The public option language was stripped from the bill after Comptroller Kevin Lembo walked into a Hartford Courant editorial board meeting on May 29 and told the newspaper that the deal for a state-run health insurance pool unraveled after Cigna’s CEO, David Cordani, threatened to move his company out of Connecticut if the legislation was approved.

A spokesman for Cigna denied any such threat, but at that point lawmakers were afraid to move forward with a proposal that would impact one of the state’s most prominent industries.

Susan Halpin, executive director of the Connecticut Association of Health Plans, reiterated the sentiment Tuesday.

“As a primary industry in the state of Connecticut we would be opposed to any government-run health care plan that competes with the private market,” Halpin said.

Lesser gave little consideration to the insurance industry Tuesday.

“Believe it or not we’re elected by the voters and not insurance companies,” Lesser said. “I think we value their involvement in Connecticut and they’re a major employer, but the thing I’ve heard and the experts agree upon is the cost of unaffordable health insurance is a tax on the economy as a whole.”

He said if they’re going to help people alleviate the burden on their pocketbooks “it’s lowering health insurance costs and I don’t think that can wait another year.”

Lesser’s remarks come on the same day as the second largest physicians organization in the United States endorsed a single-payer healthcare system to achieve universal insurance coverage.

The American College of Physicians recommended transitioning to a system that achieves universal coverage with essential benefits and lower administrative costs through two potential approaches: a single payer financing system or a publicly-financed coverage option with regulated private insurance.

The American Medical Association House of Delegates voted in June to maintain its opposition to a single-payer system.

Sen. Kevin Kelly, R-Stratford, the ranking Republican on the Insurance and Real Estate Committee, said he was surprised to hear that a public option was still part of the conversation.

“I have serious concerns about creating a taxpayer backed public option. It could put Connecticut on a path toward doing away with private insurance, destroying the state’s health insurance industry and putting thousands of workers at risk of losing their jobs,” Kelly said. “Connecticut’s current public option, Medicaid, is not the gold standard we should be pushing everyone toward. At our bipartisan meetings on health care that began after last session we have not focused on a public option.”

Those bipartisan conversations have also included the governor’s staff.

“I think we’re going to do a lot on healthcare this session,” Gov.
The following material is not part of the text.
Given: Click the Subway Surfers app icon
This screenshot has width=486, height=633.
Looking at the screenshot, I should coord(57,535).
Ned Lamont said Monday declining to comment specifically on a public option.

At the end of the last legislative session Lamont promised to make it a priority this year.
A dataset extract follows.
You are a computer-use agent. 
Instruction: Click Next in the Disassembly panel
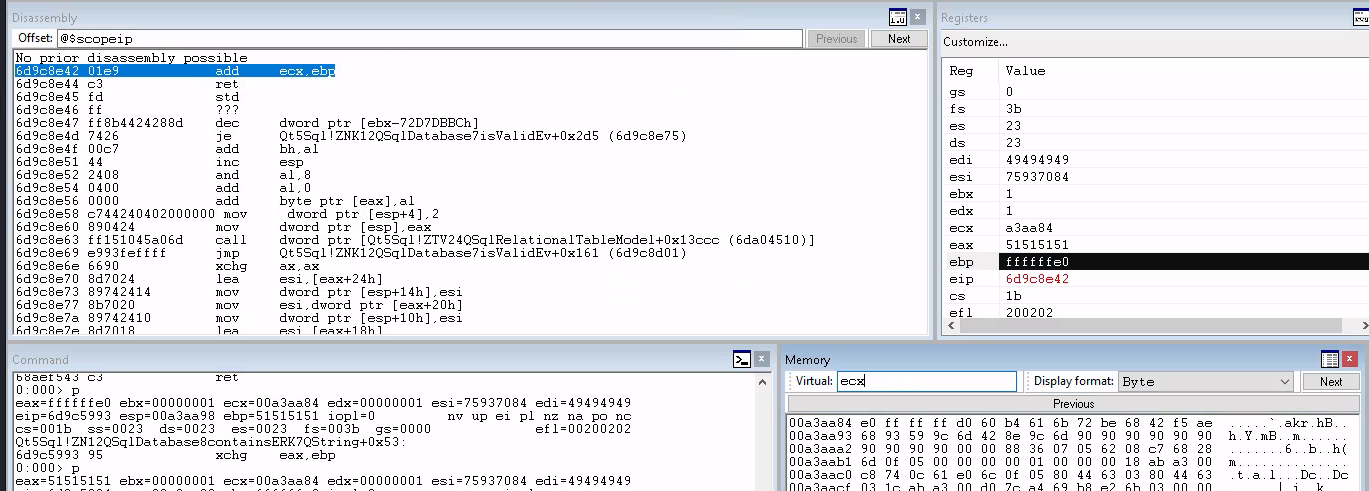[898, 39]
Senate Republican Leader Len Fasano pointed out that traditionally health care policy has not been a partisan issue in Connecticut.

“Connecticut’s bipartisan health care reforms have made our state a national leader in addressing problems like surprise billing and high prescription drug costs,” Fasano said. “But one-sided proposals like a public option that are formulated without all voices and ideas at the table have never proven successful for our state. A public option could move our state closer to substandard coverage.”